Toplumun değiştirilmesi ve dönüştürülmesi gerektiğini vurgulayan Türk, demokrasi için mücadele edenlerin güçlü olduğu bir Türkiye’de ancak sorunun çözülebileceğinin altını çizdi. Türk, şu anki devlet politikasının ise Kürtlerin bütün kazanımlarını ortadan kaldırmaya yönelik olduğunu söyledi.

Demokrasi, adalet ve eşitlik mücadelesinde ağır bedeller ödense bile halkın taleplerinin ortadan kalkmayacağına dikkati çeken Türk, “Bugün Filistin olayına baktığımızda 22 bin insan öldürülmesine rağmen Filistin davası bitmeyecek ki. Kürtler üzerinde ne kadar baskı da olsa sonuçta bir halktır. Bu halkın talepleri asla ortadan kalkmayacaktır. Bu talepler elbet her zaman gündeme gelecektir. Tarihe baktığımızda da bunu görüyoruz. İşte Seyit Rıza olayı, Şeyh Said olayı… Ama bütün bunlara rağmen, idamlara rağmen bu bitmedi, daha güçlü bir şekilde, daha örgütlü bir şekilde bugün demokrasi, özgürlük, adalet mücadelesi yürütülüyor” diye konuştu.

‘Tecrit altında olmasaydı çözüm için çağrı yapardı’

“Bugün Sayın Öcalan tecrit altında ise, bu devletin sorunu çözmeme kararlılığından kaynaklanıyor” diyen Türk, devamında “Devlet çok iyi biliyor ki, Sayın Öcalan eğer tecrit altında olmasaydı, rahat bir ortam içinde olsaydı çözüm konusunda gerçekten Türkiye halkını da Kürt halkını da rahatlatabileceği bir strateji ile bu meseleyi yeniden gündeme getirirdi. Bu konuda çağrılarını yapardı. Ama bugün dediğimiz gibi; bütün bu gelişmeler göz önünde tutularak, Kürtleri sindirmeye, susturmaya çalışan bir politika var” ifadelerini kullandı.

‘Kürtler diyaloğa hazır, kapılar açık olmalı’
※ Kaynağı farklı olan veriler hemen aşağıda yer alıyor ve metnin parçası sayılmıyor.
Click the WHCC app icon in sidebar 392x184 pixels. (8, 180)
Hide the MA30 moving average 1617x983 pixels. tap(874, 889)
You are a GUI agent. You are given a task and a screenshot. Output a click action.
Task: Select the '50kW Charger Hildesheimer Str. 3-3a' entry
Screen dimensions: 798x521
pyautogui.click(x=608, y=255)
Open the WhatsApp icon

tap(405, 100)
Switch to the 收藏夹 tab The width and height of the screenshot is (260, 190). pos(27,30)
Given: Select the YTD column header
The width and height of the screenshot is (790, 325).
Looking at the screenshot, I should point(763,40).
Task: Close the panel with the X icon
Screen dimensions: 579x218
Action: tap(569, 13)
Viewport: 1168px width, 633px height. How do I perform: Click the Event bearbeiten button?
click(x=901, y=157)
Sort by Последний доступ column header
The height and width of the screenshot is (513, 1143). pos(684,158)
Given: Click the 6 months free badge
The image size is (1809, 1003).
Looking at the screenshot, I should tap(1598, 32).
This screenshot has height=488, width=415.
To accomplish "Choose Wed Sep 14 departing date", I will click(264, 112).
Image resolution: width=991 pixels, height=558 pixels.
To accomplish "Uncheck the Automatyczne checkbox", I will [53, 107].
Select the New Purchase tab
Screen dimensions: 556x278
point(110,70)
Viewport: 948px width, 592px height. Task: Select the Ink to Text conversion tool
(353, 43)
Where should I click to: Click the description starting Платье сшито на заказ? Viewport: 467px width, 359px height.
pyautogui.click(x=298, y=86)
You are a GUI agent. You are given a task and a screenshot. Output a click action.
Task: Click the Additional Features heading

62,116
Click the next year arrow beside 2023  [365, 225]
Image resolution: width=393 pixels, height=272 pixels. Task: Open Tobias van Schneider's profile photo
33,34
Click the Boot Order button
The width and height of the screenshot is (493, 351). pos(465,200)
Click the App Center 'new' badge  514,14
İnsani ve siyasetçi olarak sorunların diyalogla çözüleceğine inandığını, Kürtlerin de diyaloğa hazır olduğunu dile getiren Türk, şunları söyledi: “Ancak devlet bu diyalog yolunu kapatan bir yaklaşım içinde. Her düşüncesini dile getiren, fikirlerini söyleyen Kürt siyasetçiyi veya insanı cezaevlerinde. Bir diyalog yolunun açılması konusunda devletin ve iktidarın yeniden düşünmesi gerekiyor. Çünkü tarih de bize gösterdi ki inkâr politikası veyahut sindirme politikalarıyla bastırma politikalarıyla sorunlar çözülmez. Diyalog yollarının ve kapısının açık olması gerekir. Aslında hep bu arayış içindeyiz. Bugün de böyle bir diyalog ortamının oluşması konusunda partimiz de arkadaşlarımız da çaba gösteriyor. Ama bu tek taraflı olacak bir şey değil. Yani iki tarafın da buna açık olması lazım. Bugünkü koşullarda bu diyalog talebimiz, diyalog arayışlarımız çok da yerini bulmuyor. Adresini bulmuyor. Ama umut ediyorum ki herkes artık bu işin böyle bastırmayla, inkârla çözülmeyeceğini görecektir.”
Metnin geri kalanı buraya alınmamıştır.